The Madhouse and the Choice
Written April 4th, 2010
“We are living in a difficult time, and whatever defends us from the madhouse can be applauded as good enough – for those without nerve.”
That line was taken from Joseph Campbell’s “Myth’s to Live By”, a book I read in my early twenties, which contained a collection of lectures he gave over the course of his career; essays written about varying mythological topics, such as the affects that science has on ancient myths, the conflict between Eastern and Western thought, an exposition of Zen, the mythology of Love and War, the conflict between Eastern and Western thought, and several others. It is this single book, now hopelessly dog-eared, and heavily marked up, that effectively inoculated me against religious faith. I was already a non-believer, but Campbell simply moved through the material with intelligence and reason that exposed and clarified some of the fundamental doubts I had about the whole enterprise in the first place.
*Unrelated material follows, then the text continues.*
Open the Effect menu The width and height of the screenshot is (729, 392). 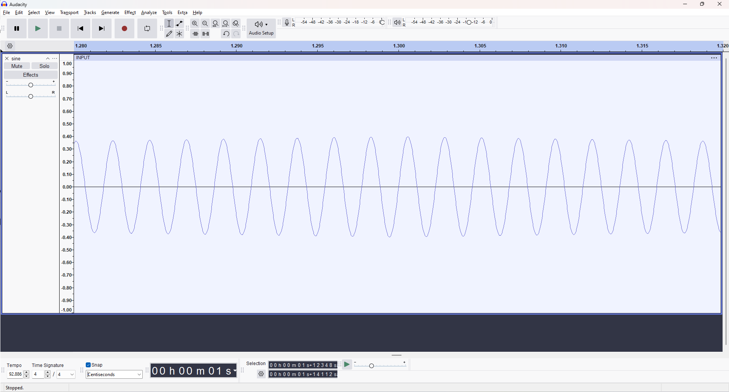130,12
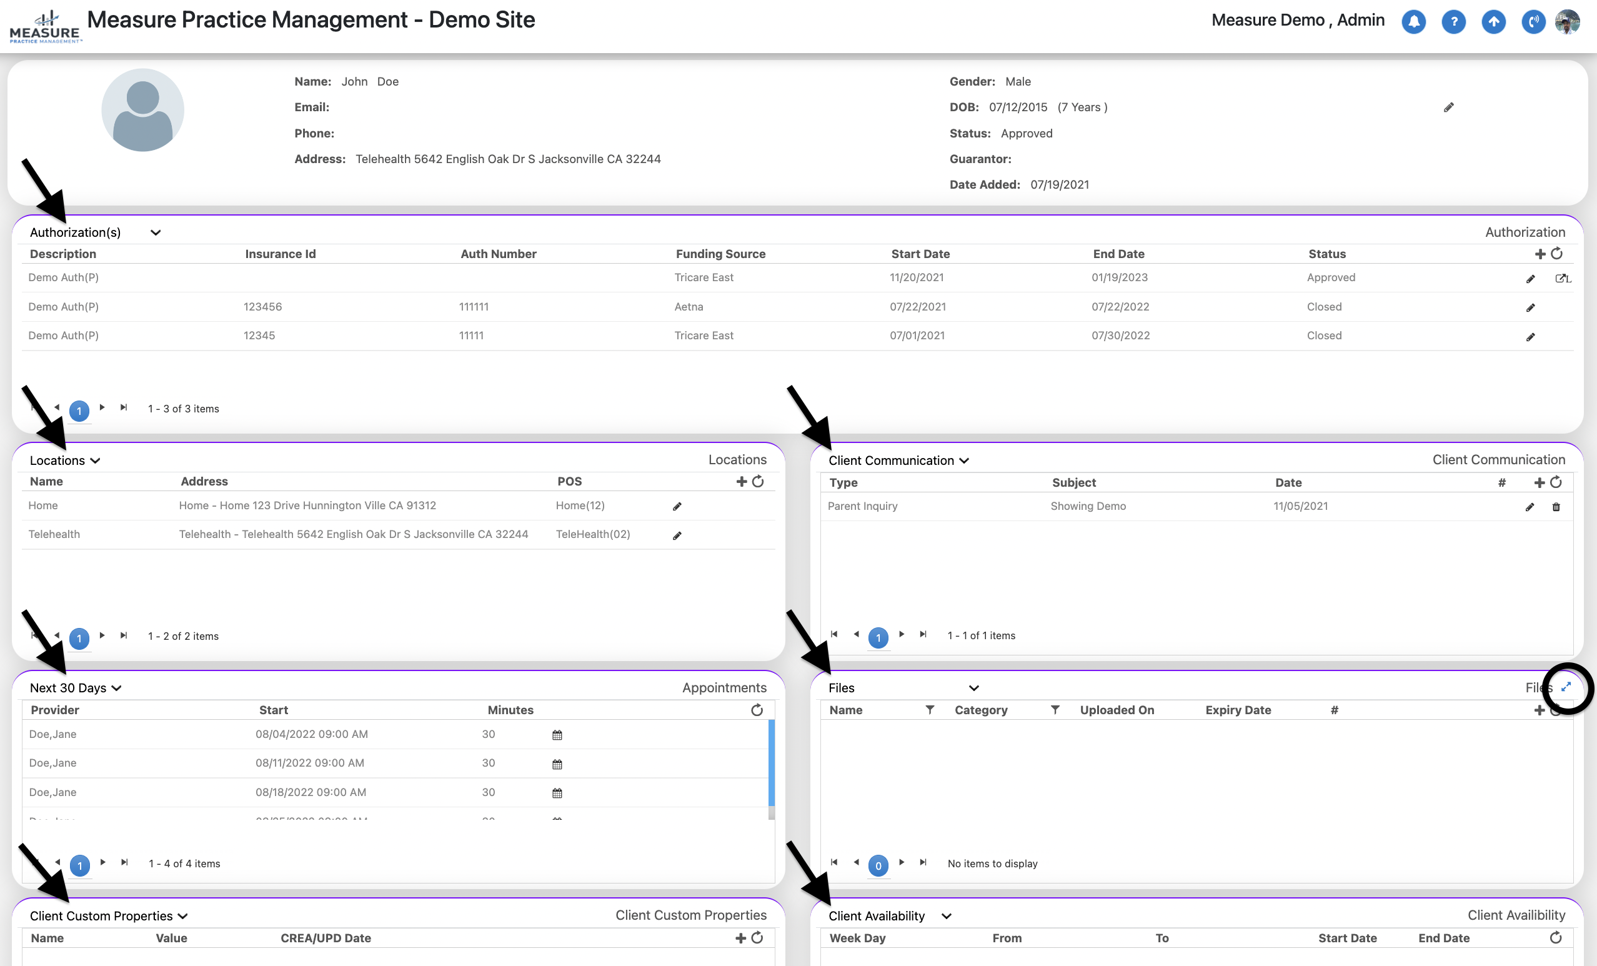This screenshot has width=1597, height=966.
Task: Click the phone call icon in header
Action: click(x=1533, y=22)
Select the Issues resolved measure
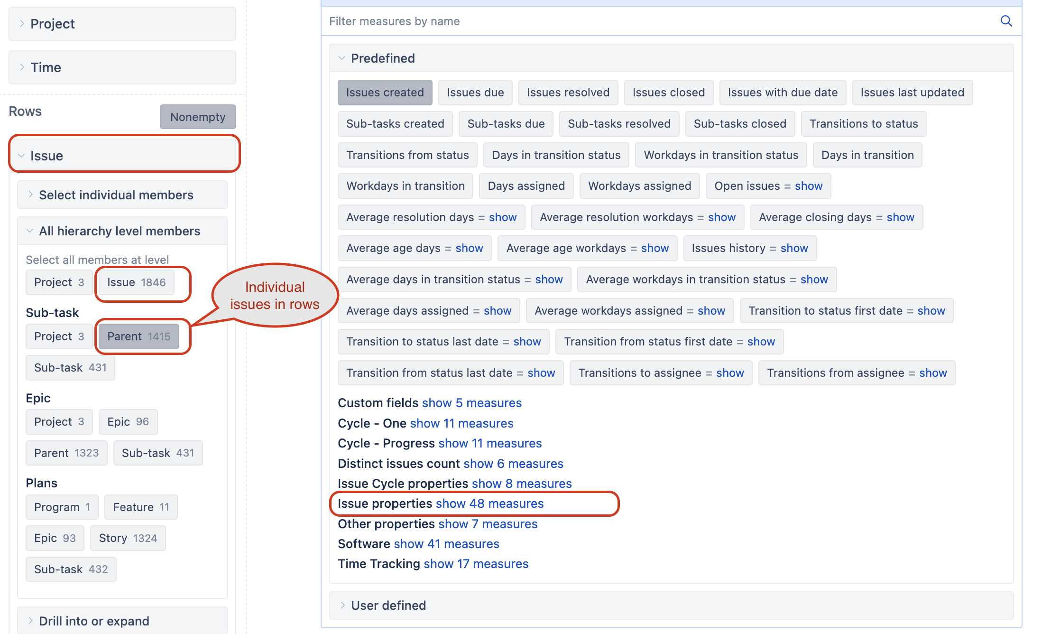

During the books opening essay, titled “The Impact of Science on Myth”, which ironically was a lecture he gave the year I was born, 1961, Campbell explained how effectively science has dispelled many of the sacred ‘truths’ from our various holy books, and due to their debunking, he understood the disassociation it would cause to the faithful downstream. Choices, he knew, would have to be made as to which camp one would choose to be aligned with, whether with comforting fables or uncomfortable truths. But at that point he refused to let his audience, or his future readers off the hook by invoking simplistic platitudes, but instead described the dilemma as pertinently as possible. Here is the full paragraph, from which the opening line was drawn.
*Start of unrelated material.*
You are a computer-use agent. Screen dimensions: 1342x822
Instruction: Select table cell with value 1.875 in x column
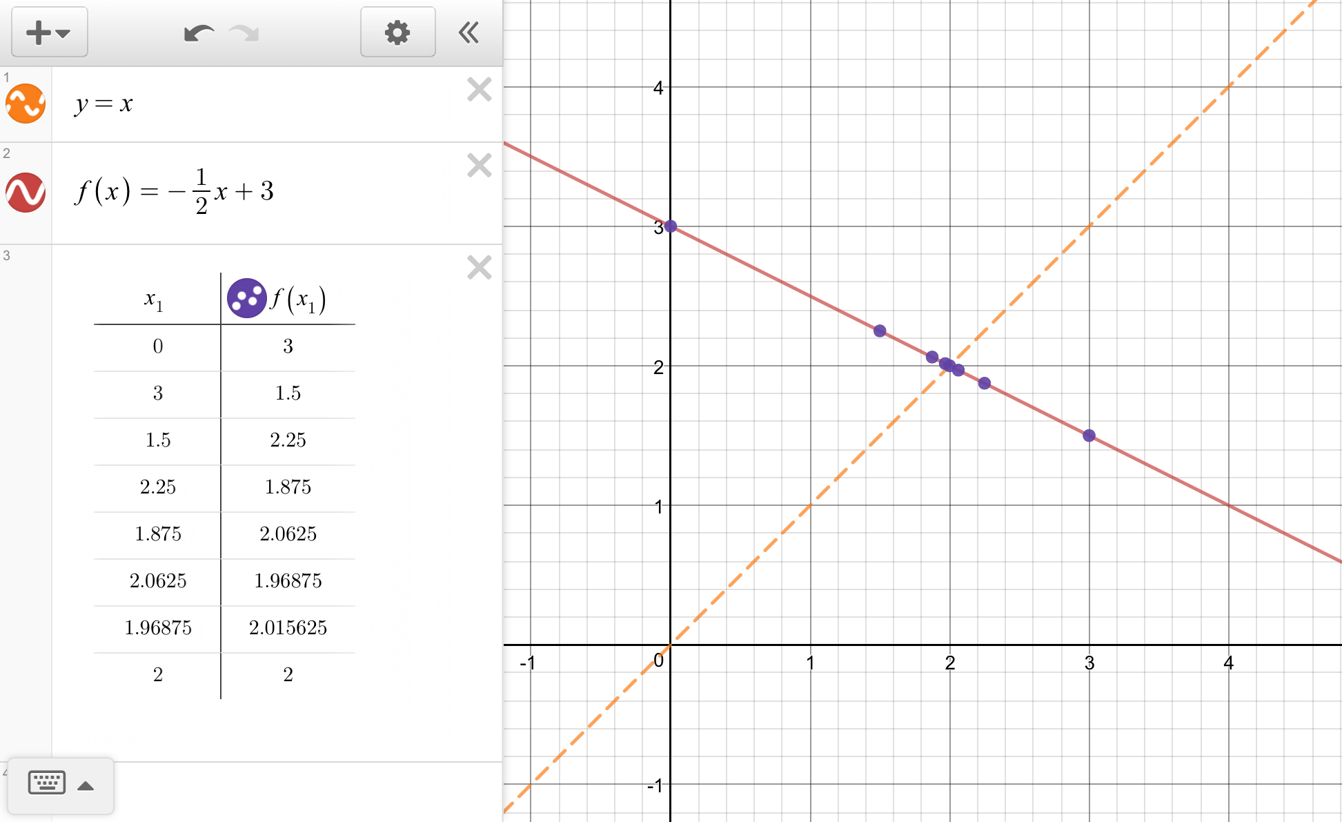[157, 534]
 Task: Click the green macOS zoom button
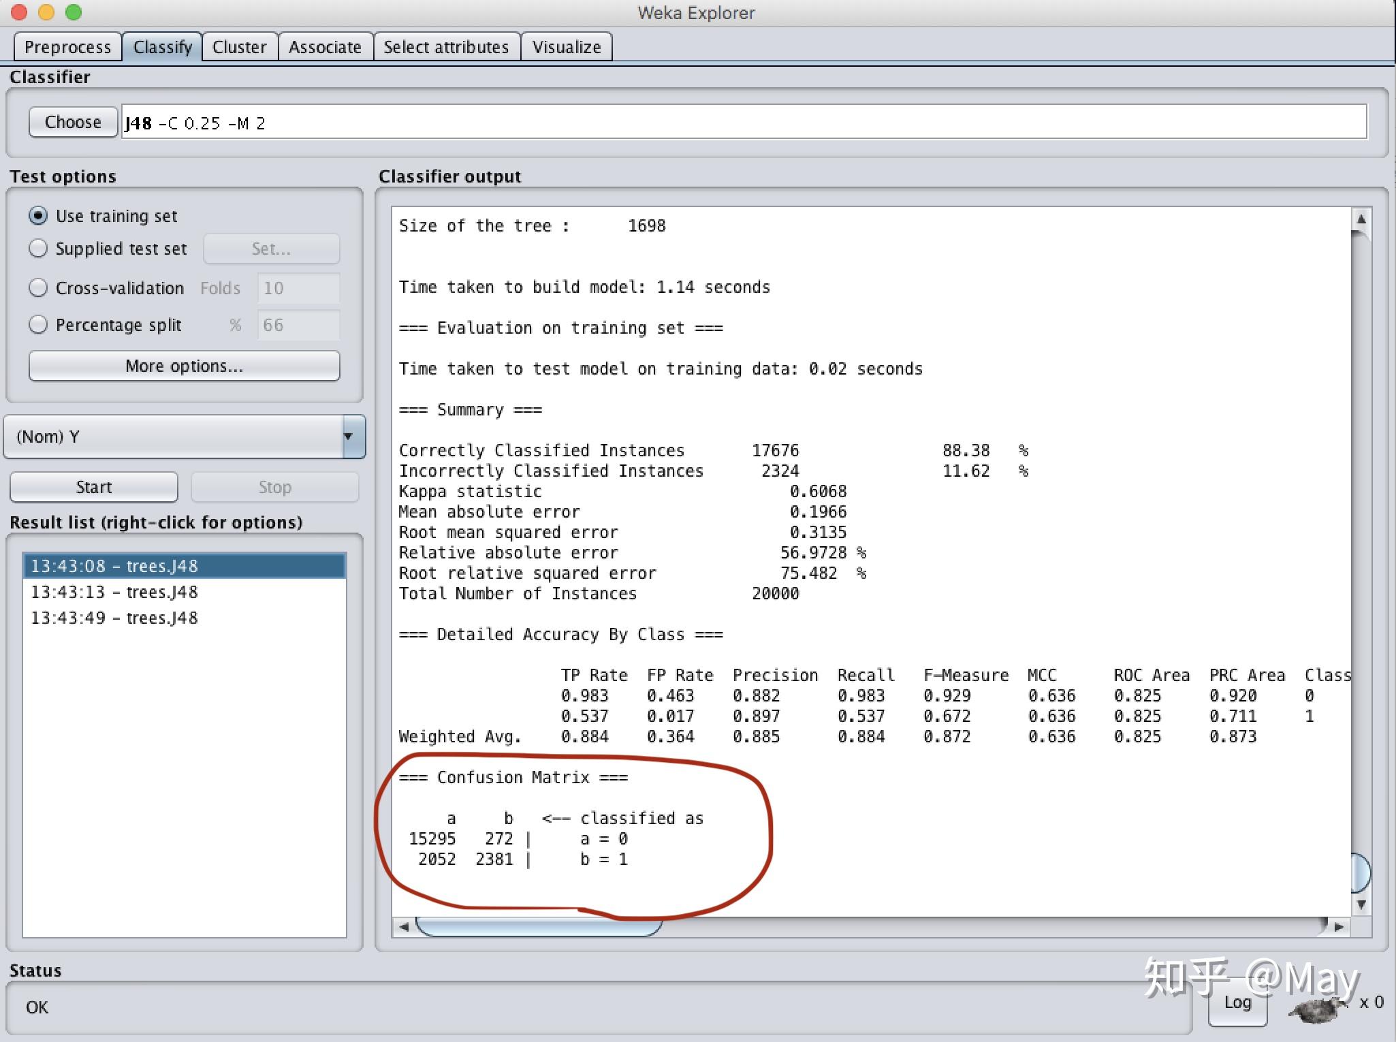(x=74, y=12)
“There is no “Thou shalt” anymore. There is nothing one has to believe, and there is nothing that one has to do. On the other hand, one can of course, if one prefers, still choose to play at the old Middle Ages game, or some Oriental game, or even some sort of primitive game. We are living in a difficult time, and whatever defends us from the madhouse can be applauded as good enough, for those without nerve.”
And with that last phrase we have the knockout punch in my view. It is the choice between the artificially lit, beautifully manicured paths of faith, where all of our concerns have soothing answers, or to rough it by grabbing a flashlight and embarking on our own path for answers. The paragraph is just one of the many reasons why I admire Campbell. Born into a devoutly Catholic family, in a community, and country saturated with religion, he nonetheless dropped the baggage of faith once the evidence (or lack there of) disputed it, giving me a potent example of intellectual honesty to walk beside.
The statement also alludes to the fact that religious faith encourages its followers to surrender themselves to ‘prescribed’ answers for their psychological needs, dressed up as theology of course, but prescribed cures nonetheless, designed to give a comforting reprieve against the cold chill of inconvenient truths. After all, it takes an extraordinary amount of inner strength, or ‘nerve’, to stay with Campbell’s term, to stand at the edge of ‘no faith’, at the abyss of nihilism…..and not blink (to borrow a memorable phrase from Nietzsche’s “Thus Spoke Zarathustra”).
Campbell’s subtle dig at those “without nerve” is key here because it exposes his encouraging inference to those who have the requisite nerve, those who have the strength of mind and self-determination to realize that nihilism is not the unavoidable, uncontested consequence of a life without faith, those of us who realize the abyss the faithful are so frantically girding themselves against is nothing more than a canvas on which we are free to sketch out the life we choose, free and self determined.
If you desire peace of soul and happiness, Believe!